将大数据集加载到R中的最快方法和最快格式是什么 [英] What is the fastest way and fastest format for loading large data sets into R

查看:71
本文介绍了将大数据集加载到R中的最快方法和最快格式是什么的处理方法,对大家解决问题具有一定的参考价值,需要的朋友们下面随着小编来一起学习吧!

问题描述

我有一个很大的数据集(未压缩约13GB),我需要重复加载它。第一次加载(并保存为其他格式)可能会非常慢,但是此后的每次加载应尽可能快。加载数据集的最快方式和最快格式是什么?

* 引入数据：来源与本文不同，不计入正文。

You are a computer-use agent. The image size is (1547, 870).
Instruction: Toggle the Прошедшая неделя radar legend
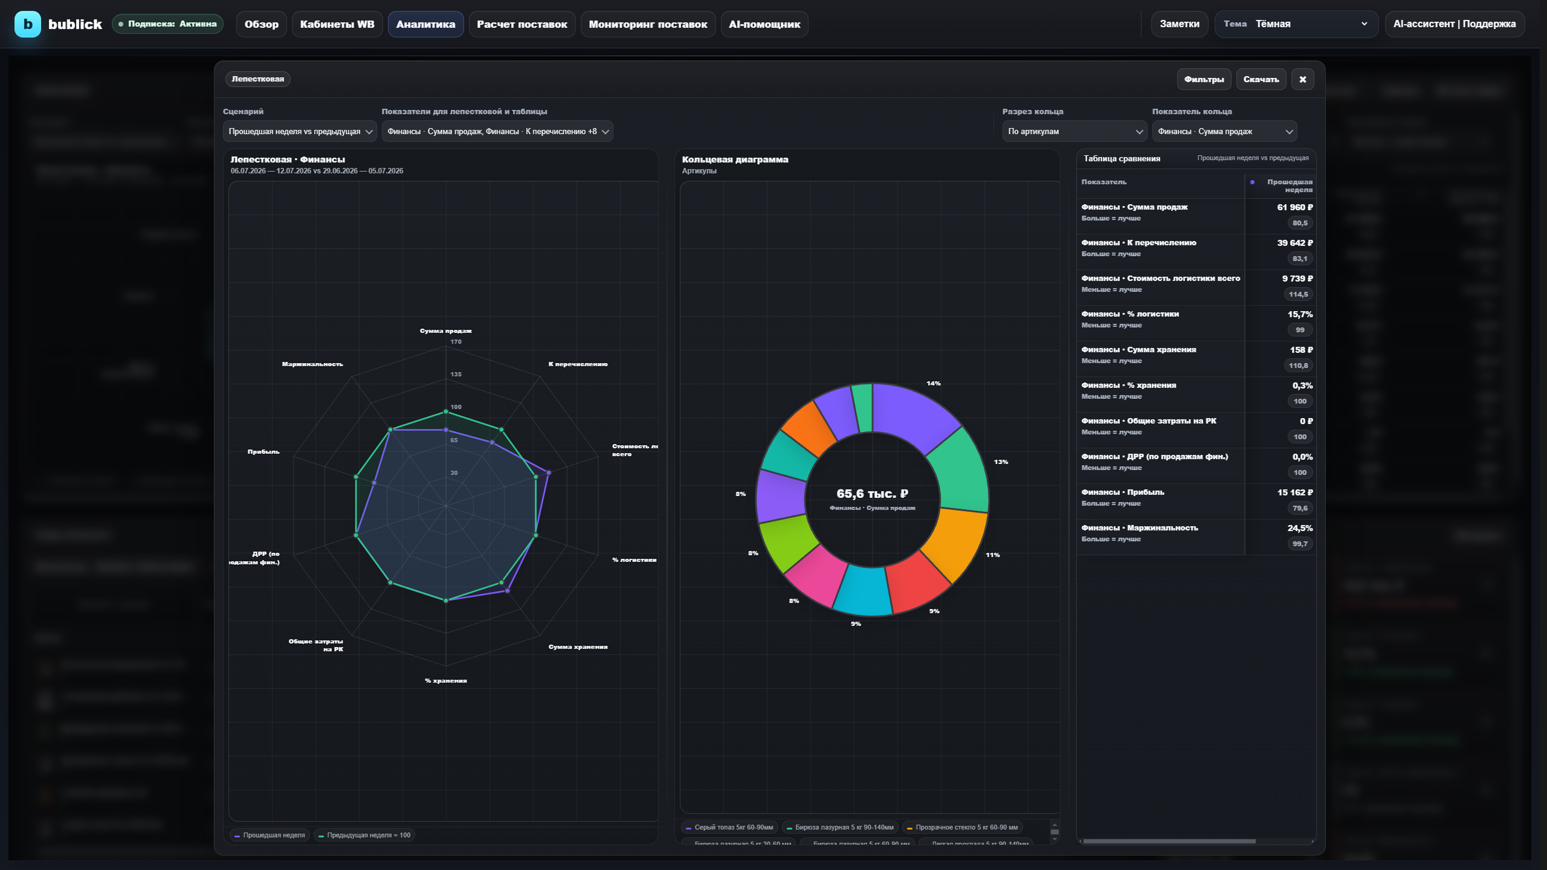pos(270,835)
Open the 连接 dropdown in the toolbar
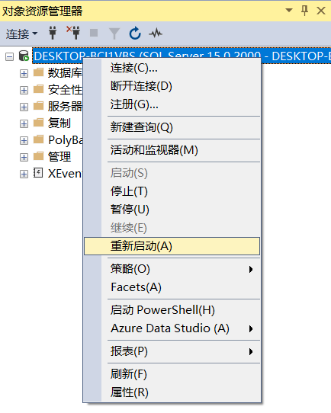The image size is (331, 413). (21, 34)
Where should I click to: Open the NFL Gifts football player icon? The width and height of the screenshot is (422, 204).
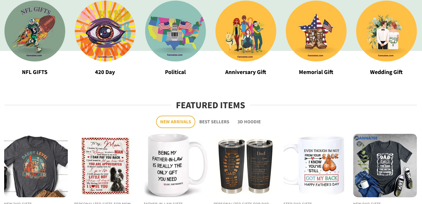click(35, 31)
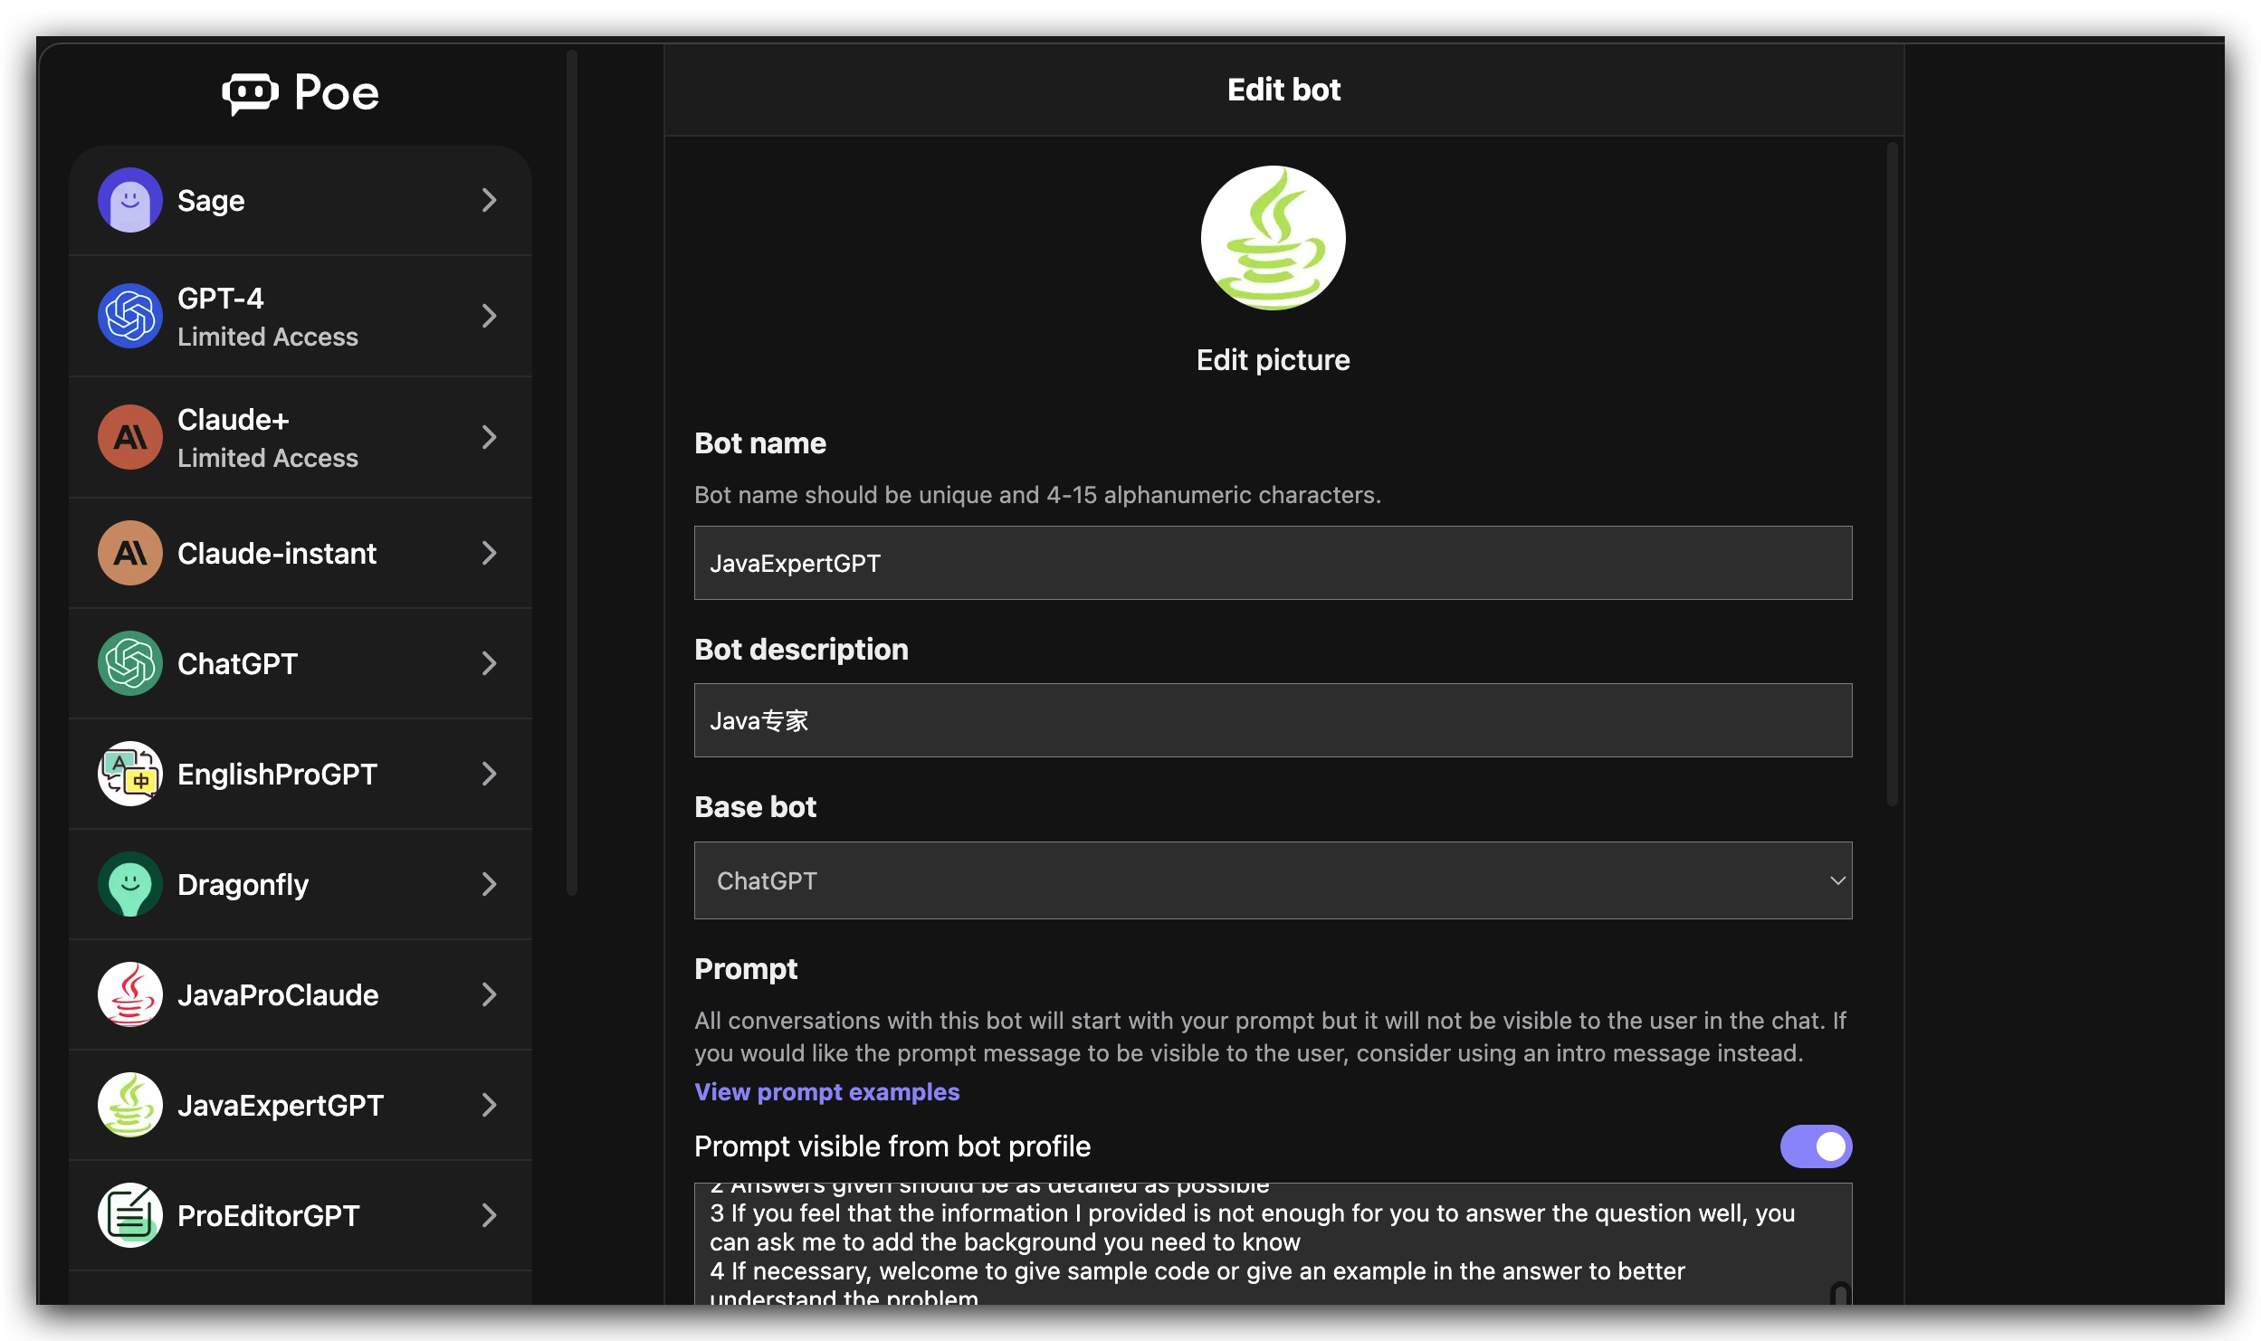Screen dimensions: 2261x1341
Task: Select the Claude+ avatar icon
Action: coord(130,437)
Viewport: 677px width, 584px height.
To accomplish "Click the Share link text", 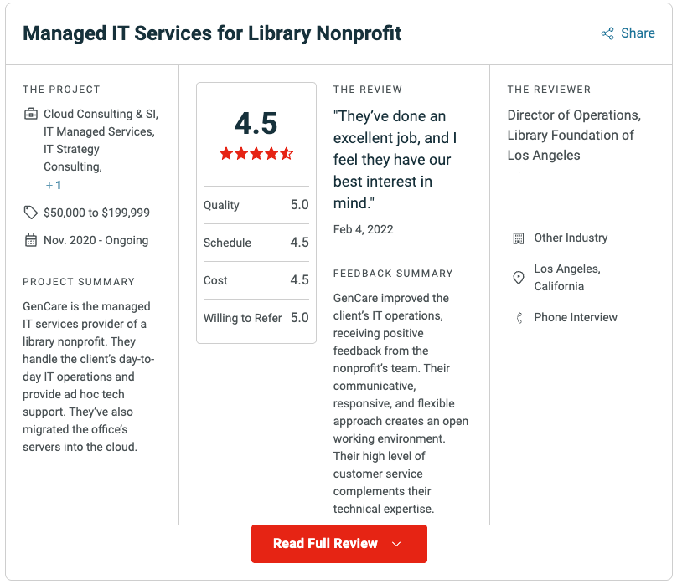I will [638, 33].
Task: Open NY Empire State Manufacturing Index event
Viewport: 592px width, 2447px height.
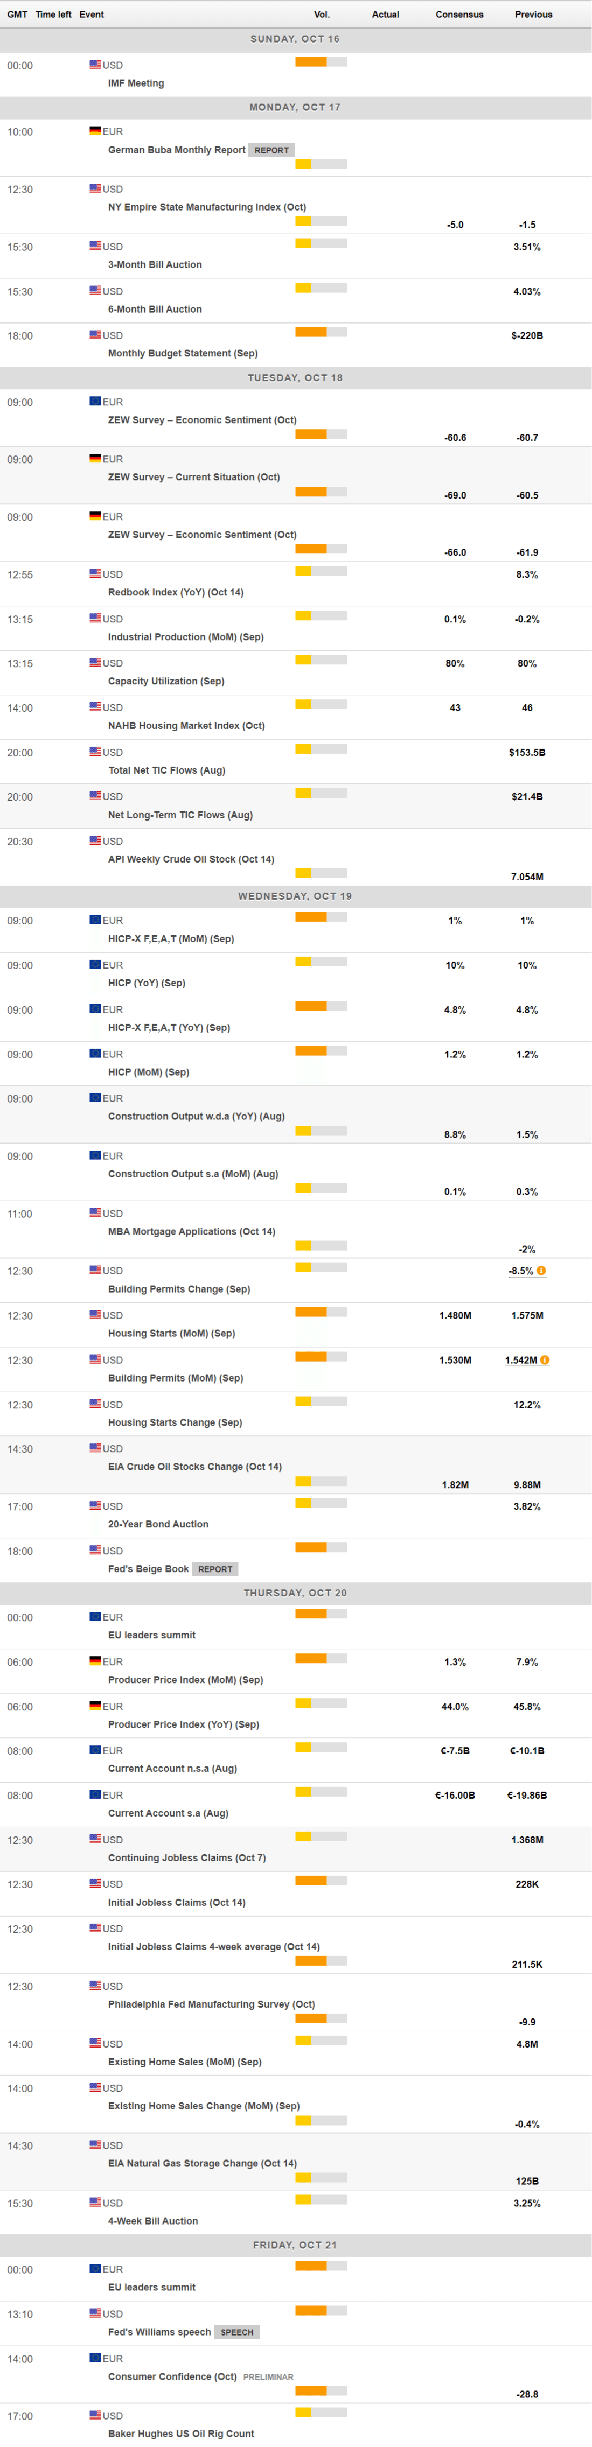Action: [206, 207]
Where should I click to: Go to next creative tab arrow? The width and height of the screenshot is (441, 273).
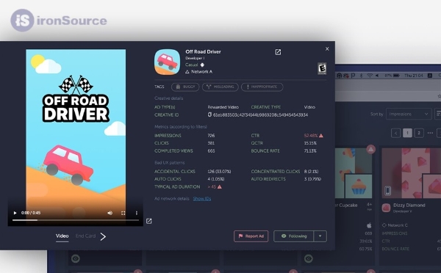click(103, 236)
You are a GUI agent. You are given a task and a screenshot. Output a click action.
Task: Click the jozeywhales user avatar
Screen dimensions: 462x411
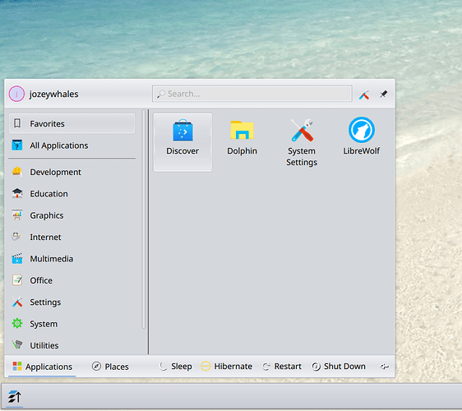click(16, 94)
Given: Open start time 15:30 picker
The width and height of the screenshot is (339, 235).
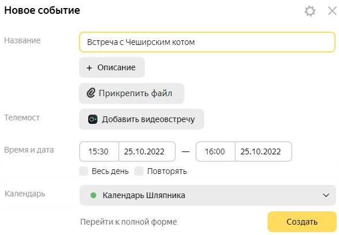Looking at the screenshot, I should point(99,151).
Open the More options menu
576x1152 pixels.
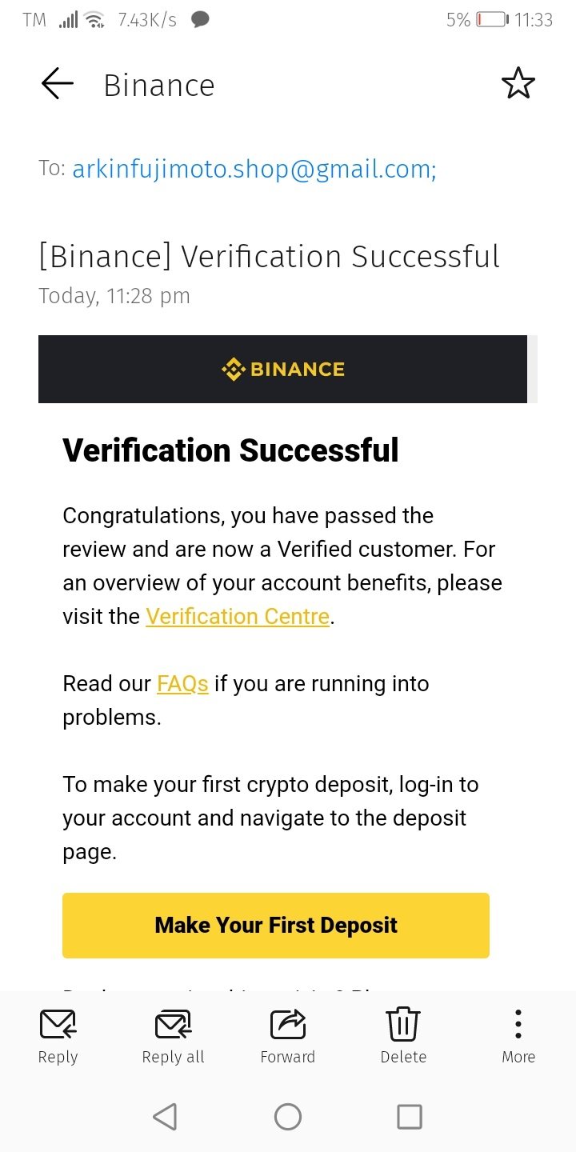518,1025
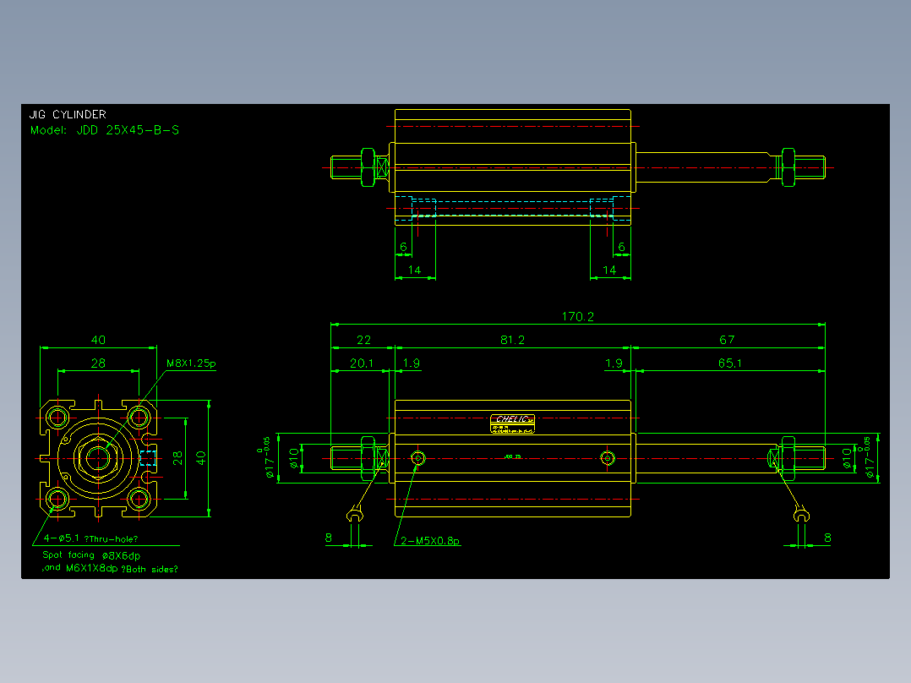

I have a large dataset (about 13GB uncompressed) and I need to load it repeatedly. The first load (and save to a different format) can be very slow but every load after this should be as fast as possible. What is the fastest way and fastest format from which to load a data set?

我怀疑最佳选择是

 saveRDS(obj, file = 'bigdata.Rda', compress = FALSE)
 obj <- loadRDS('bigdata.Rda)

但这似乎比在 data.table fread 函数要慢c>包。情况并非如此,因为 fread 可以从CSV转换文件(尽管它是经过高度优化的)。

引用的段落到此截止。